High-grade dysplasia in Barrett's esophagus is associated with increased expression of calgranulin A and B

Objective. Patients with Barrett's esophagus (BE) are at risk of developing esophageal adenocarcinoma, which is usually preceded by dysplastic changes of the metaplastic mucosa. The aim of this study was to increase the understanding of the development of dysplastic lesions in BE through the identification of genes that are differentially transcribed in these tissue types. Material and methods. Paired biopsy samples from non-dysplastic BE, and high-grade dysplasia from a single patient were used for histological evaluation and gene expression profile analysis. In addition, relative mRNA levels of differentially expressed genes were tested to validate the association with the presence or absence of dysplasia by semi-quantitative reverse transcription-polymerase chain reaction (RT-PCR) (58 biopsy samples containing squamous epithelium, non-dysplastic BE, high-grade dysplasia, or adenocarcinoma from 23 unrelated patients) and immunohistochemistry (9 sets of paired non-dysplastic/high-grade dysplasiac samples from 9 unrelated patients).
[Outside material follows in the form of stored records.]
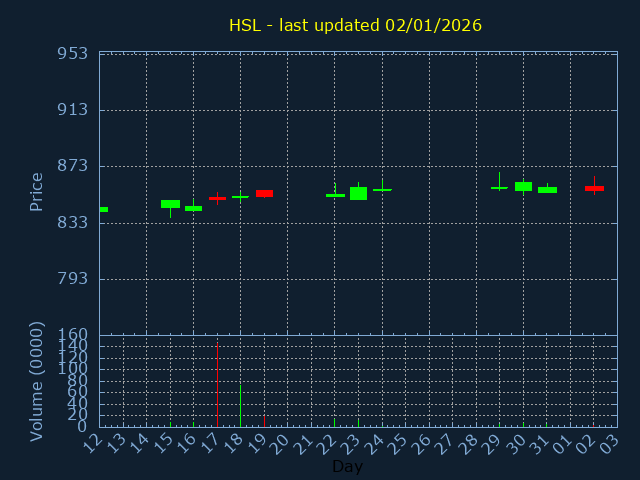The width and height of the screenshot is (640, 480).
Task: Click the chart title HSL last updated
Action: pos(355,26)
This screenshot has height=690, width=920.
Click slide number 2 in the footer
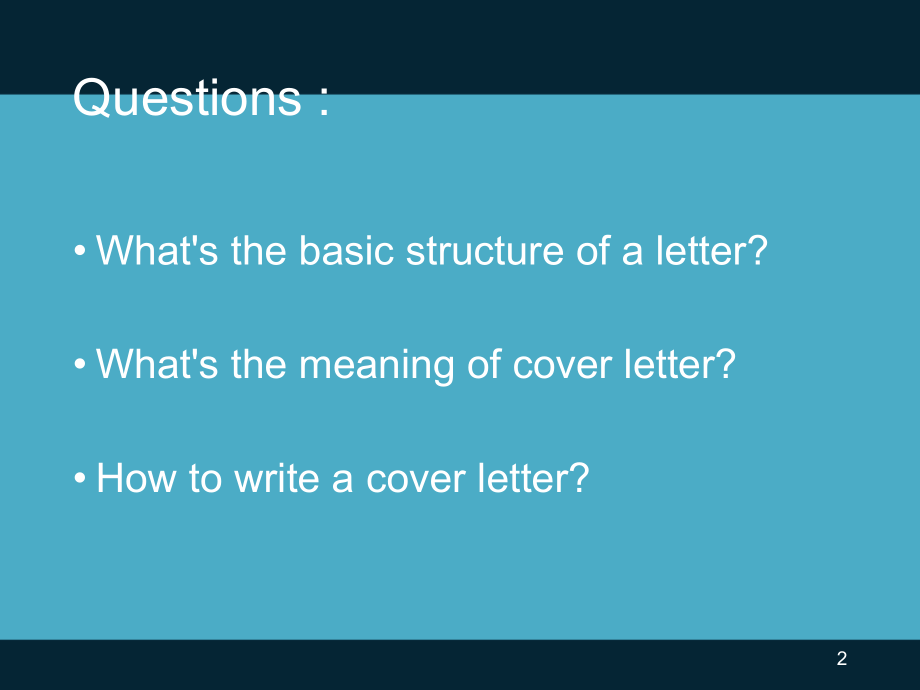point(841,658)
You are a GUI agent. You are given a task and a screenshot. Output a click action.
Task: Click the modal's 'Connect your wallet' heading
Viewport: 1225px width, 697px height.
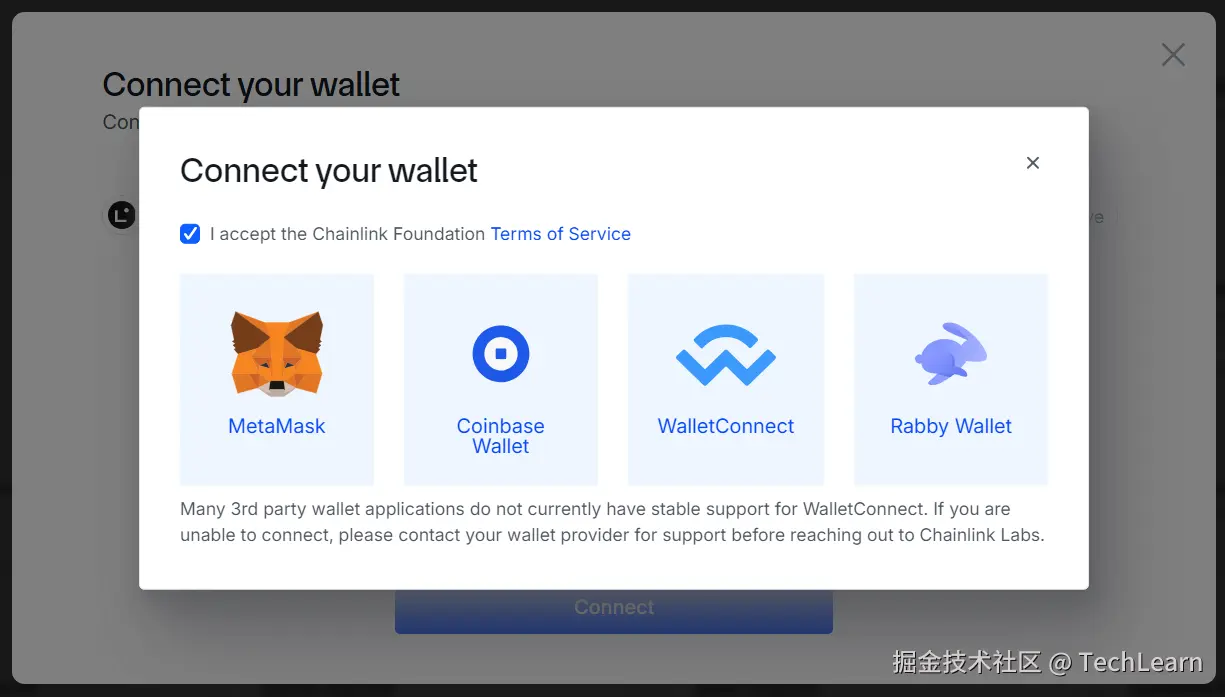(x=329, y=171)
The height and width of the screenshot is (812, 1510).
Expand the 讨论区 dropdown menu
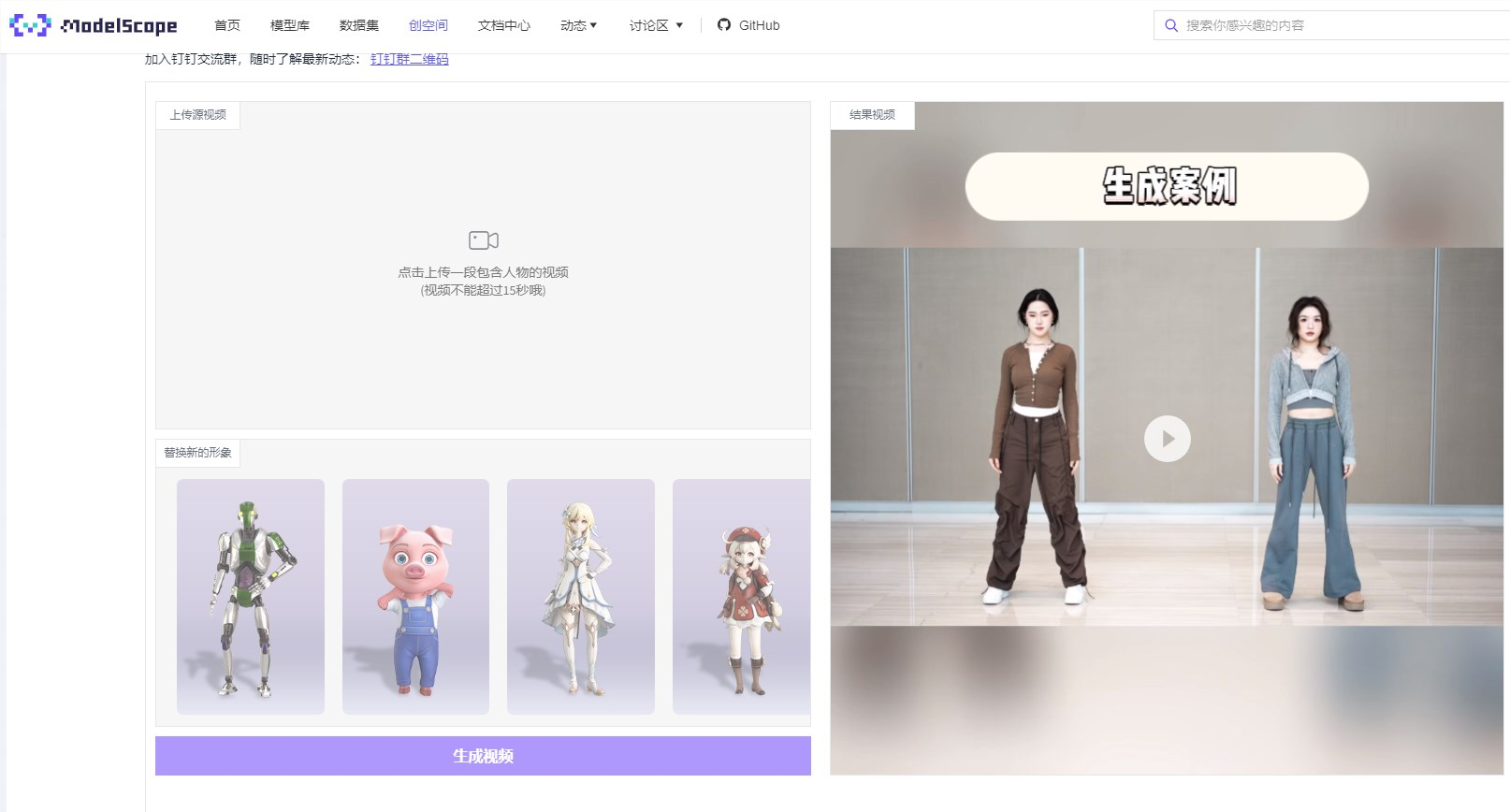[x=656, y=25]
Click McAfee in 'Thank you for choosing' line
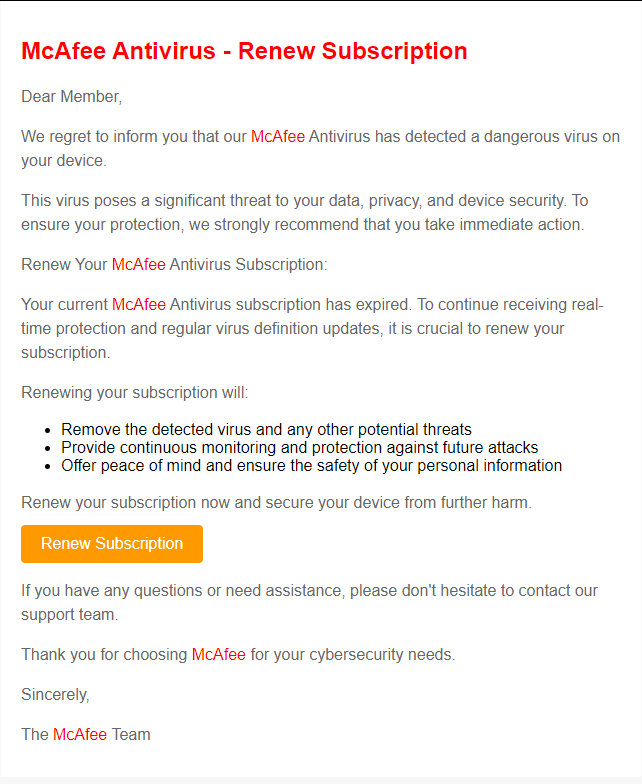642x784 pixels. coord(218,654)
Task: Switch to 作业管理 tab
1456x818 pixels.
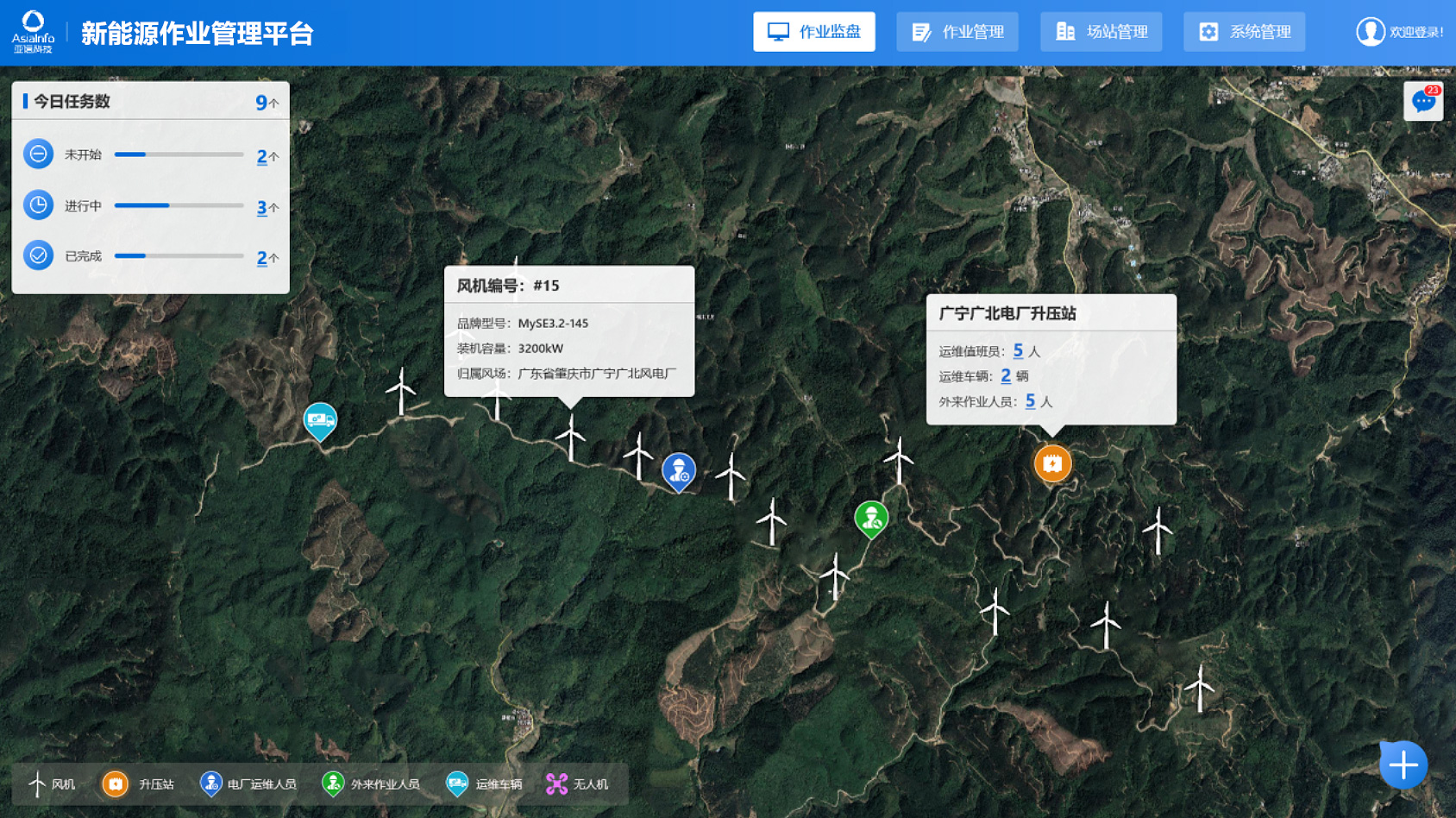Action: [x=957, y=32]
Results. Microarray results from high-grade dysplasia showed 866 genes with a >/2-fold difference in mRNA levels compared with non-dysplastic BE. Subsequent comparison of mRNA levels of the 22 genes with a > 10-fold difference in 76 unrelated biopsies showed that only two of these genes, i.e. calgranulin A (S100A8; p = 0.017) and calgranulin B (S100A9; p = 0.022), were consistently up-regulated in high-grade dysplasia, as were protein levels for calgranulin A and B. Conclusions. This is the first report of an association between the calprotectin complex, which is involved in chemotaxis of neutrophils, and the progression towards high-grade dysplasia in BE. It remains to be established whether differentially expressed proteins in biopsies form BE can be used to facilitate the diagnosis of advanced dysplasia in BE.